Cleveland Heights-University Heights City School District’s fourth-year resident educators all recently passed the Resident Educator Summative Assessment (RESA)—a rigorous performance assessment that asks resident educators to showcase their teaching progress and demonstrate its impact on student achievement. All 14 of the district’s resident educators passed all five tests for a district passage rate of 100 percent.

In the state of Ohio, according to the Ohio Department of Education, “about 56 percent of the 3,218 candidates who were registered as RESA candidates last year submitted all five tasks, and 67 percent of those candidates passed all five.” 

“I am so proud of the district’s resident educators and their facilitators,” said Talisa L. Dixon, CH-UH superintendent. “A district passage rate of 100 percent is truly an accomplishment to celebrate. Not only did all of the residents register as RESA candidates, compared to only 56 percent statewide; they all passed, compared to only 67 [percent] statewide. I would like to congratulate each of the resident educators—Traci Adeen, Ben Ammon, Patrick Carpenter, Nicole Clouser, James Davies, Karen Faletic, Takisha Jackson, Emily Kairis, Max Kravitz, Tai Kuei-Fang, Josh Luton, Markita Thompson, Tracey Tyrrell and Keith Vance. Bravo to each of you!”

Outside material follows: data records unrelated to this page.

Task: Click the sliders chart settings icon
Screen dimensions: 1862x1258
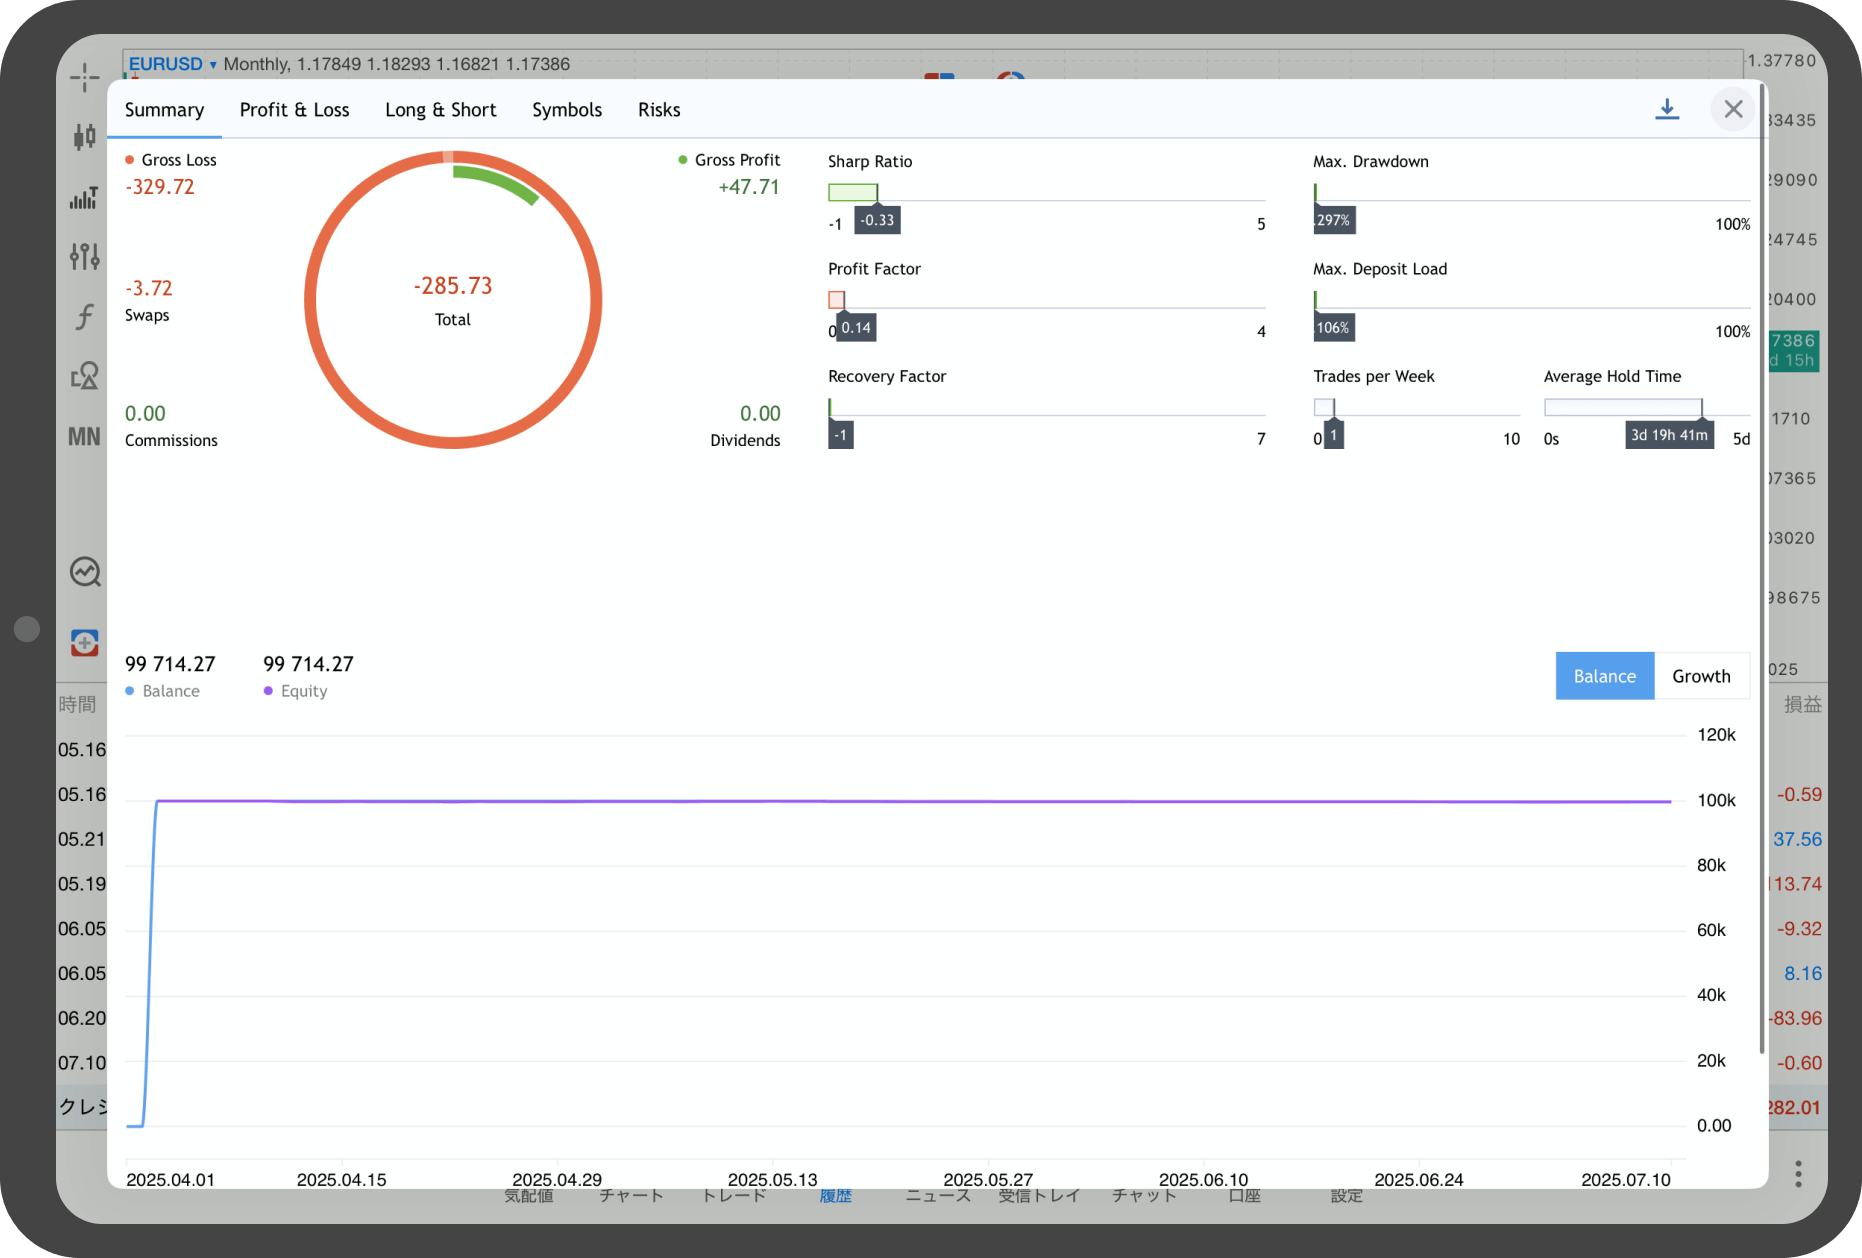Action: click(85, 257)
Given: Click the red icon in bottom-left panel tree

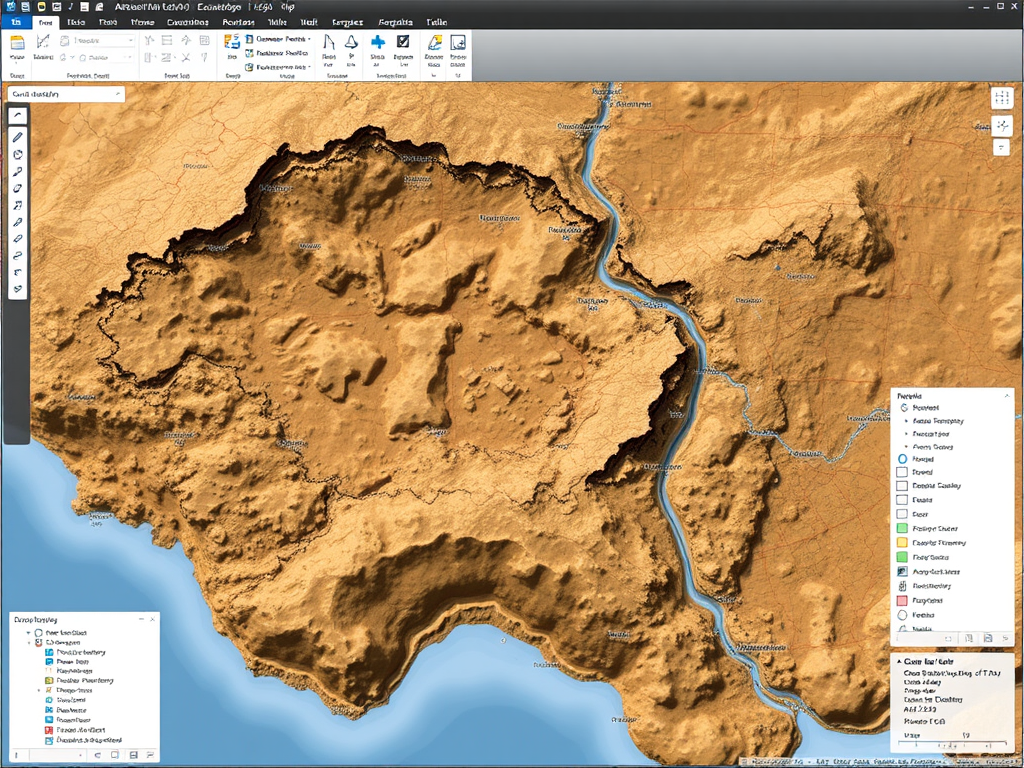Looking at the screenshot, I should pos(48,730).
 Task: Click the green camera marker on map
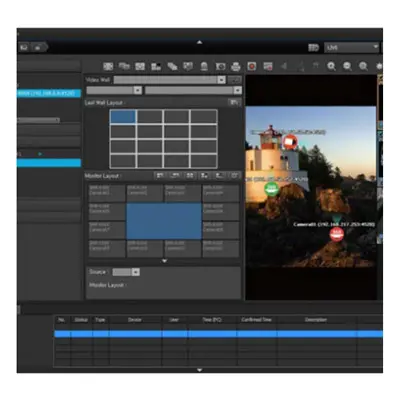(x=272, y=189)
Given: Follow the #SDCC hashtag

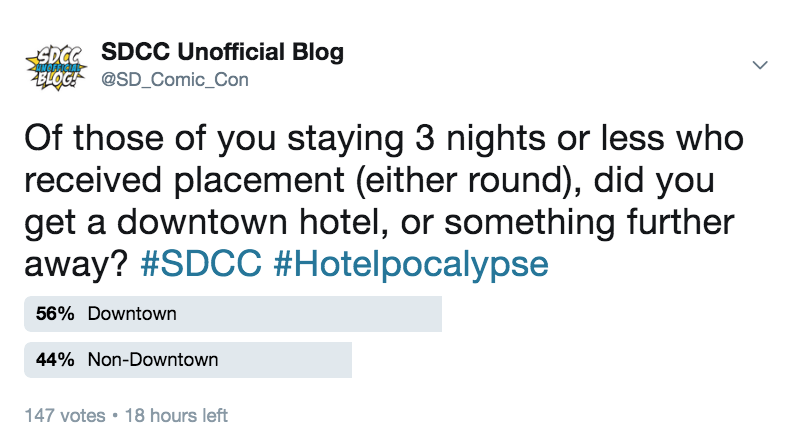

The Ohio Residency Program seeks to provide Ohio schools with outstanding educators for years to come. The program was developed five years ago, and this year is the inaugural class. The program grants recent college graduates a four-year resident license. Once hired by a district, they enter their first year of residency and are given a mentor who guides them through a challenging set of protocols. Their second year is similar but more analytic, exploring the complexities of learning and teaching. In year three, they become eligible to take the RESA.

Their district determines if they are ready to take the RESA or if they need another year of one-on-one mentoring. If they take the RESA, they are videotaped teaching and the video and its analysis are submitted to be scored by trained assessors. Two videos and three other subset assessments are given for a total of five submissions.

Year four of the program is designed to provide leadership opportunities to those who pass all five assessments, and to allow subsequent pathways for those who need to redo any of their submissions. The CH-UH resident educators had been waiting since May for the tests to be graded, and to find out what’s next for each of them. As they all passed, each resident educator will be granted a leadership opportunity.

Angee Shaker

Angee Shaker is director of communications for Cleveland Heights-University Heights City School District.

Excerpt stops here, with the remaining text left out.